:: Required work ::
Write out the listing again, exactly as it appears below.

:: Task inputs ::

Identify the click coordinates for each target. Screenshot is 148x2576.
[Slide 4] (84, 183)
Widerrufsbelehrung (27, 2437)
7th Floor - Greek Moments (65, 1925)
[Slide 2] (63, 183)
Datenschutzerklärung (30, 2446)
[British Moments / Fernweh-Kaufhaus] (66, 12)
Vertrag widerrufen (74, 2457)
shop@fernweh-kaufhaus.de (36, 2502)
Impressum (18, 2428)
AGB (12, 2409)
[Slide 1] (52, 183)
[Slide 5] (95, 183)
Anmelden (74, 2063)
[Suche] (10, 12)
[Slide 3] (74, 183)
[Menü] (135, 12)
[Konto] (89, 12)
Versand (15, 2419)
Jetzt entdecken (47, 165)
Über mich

:: Answer box ::
Identify the click coordinates for each target. Screenshot is 148x2576.
[Slide 4] (84, 183)
Widerrufsbelehrung (27, 2437)
7th Floor - Greek Moments (65, 1925)
[Slide 2] (63, 183)
Datenschutzerklärung (30, 2446)
[British Moments / Fernweh-Kaufhaus] (66, 12)
Vertrag widerrufen (74, 2457)
shop@fernweh-kaufhaus.de (36, 2502)
Impressum (18, 2428)
AGB (12, 2409)
[Slide 1] (52, 183)
[Slide 5] (95, 183)
Anmelden (74, 2063)
[Suche] (10, 12)
[Slide 3] (74, 183)
[Menü] (135, 12)
[Konto] (89, 12)
Versand (15, 2419)
Jetzt entdecken (47, 165)
Über mich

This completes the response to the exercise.